When a full container has been fitted to the spray gun as described above the spray gun would normally be held with the nozzle uppermost until spraying is to be commenced, when the nozzle is brought into a generally horizontal position with the container on its side. Upon opening the valve resin is fed to the nozzle by a venturi effect, the resin being entrained by compressed air fed to the nozzle to form a spray jet.

The invention will be further described, by way of example only, with reference to the accompanying purely diagrammatic drawings, in which:

FIG. 1 is a general perspective view of a spray gun according to one embodiment of the invention shown with a lidded container fitted thereto;

FIG. 2 is a plan view of the spray gun shown in FIG. 1, with the container removed;

FIG. 3 is a side elevation of part of the spray gun shown in FIG. 2, showing a container with a flexible plastics lid fitted to the spray gun, and

FIG. 4 is a side elevation similar to FIG. 3 showing the spray gun supporting a container with a metal lid.

The spray gun shown in the drawings is intended for spraying a viscous liquid such as gel-coat resin from a small container mounted on the gun.

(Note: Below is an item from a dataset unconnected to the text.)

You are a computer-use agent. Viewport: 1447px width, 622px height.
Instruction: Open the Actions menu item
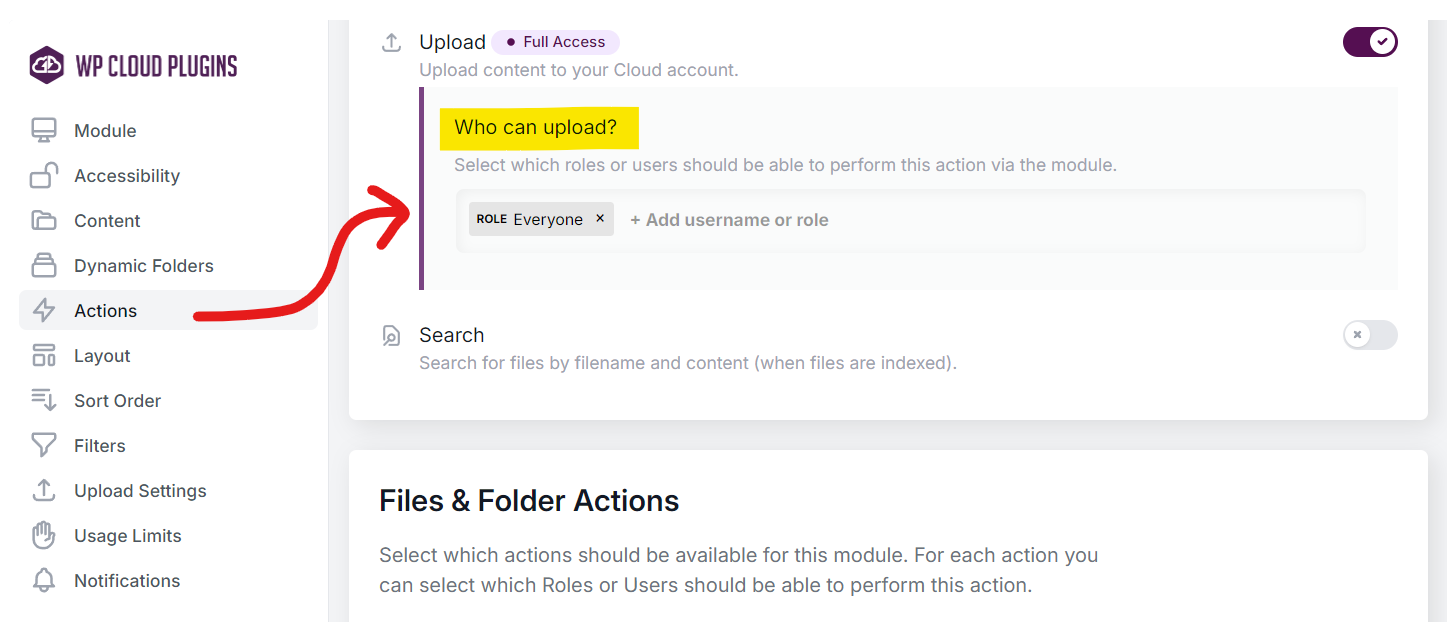pos(105,311)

The spray gun has a moulded or cast pistol-grip handle 1 formed integrally with a nozzle head 2 having a housing in which a spray outlet nozzle 3 is formed. The nozzle 3 has a rearwardly projecting inlet tube 4 formed with a sharpened edge 5 by external bevelling. Between the bevelled edge 5 and the nozzle housing 2 the nozzle head 2 is formed with an annular shoulder 6.

Within the nozzle head 2 an annular duct 7 is formed, shown diagrammatically in broken outline in FIG. 3, which concentrically surrounds the nozzle 3 and communicates with the latter through one or more apertures. The annular duct 7 communicates with a compressed air supply conduit 8, also shown diagrammatically in broken outline, extending through the pistol-grip handle 1 and terminating in an adaptor 9 by means of which a flexible compressed air supply line or hose may be connected to the duct 7. The compressed air supply conduit 8 within the handle 1 incorporates a normally closed spring-loaded valve 10 which can be opened by finger pressure applied to a valve button 11 located near the top of the pistol-grip handle 1.

The pistol-grip handle 1 has a flat upper surface adjoining the nozzle head 2 to which a generally U-shaped container support cradle 12 is secured centrally by means of a screw. The support cradle 12 has curved arms adapted and shaped to support the curved side walls of a container 13 closed by a tightly fitting lid 14. The container support cradle 12 supports at the ends of its two arms a generally U-shaped bail member 15 of metal wire disposed in a plane perpendicular to the plane of the cradle arms and shaped so as to support the container lid 14 when the container 13 is correctly positioned in the cradle 12, as shown in FIG. 1.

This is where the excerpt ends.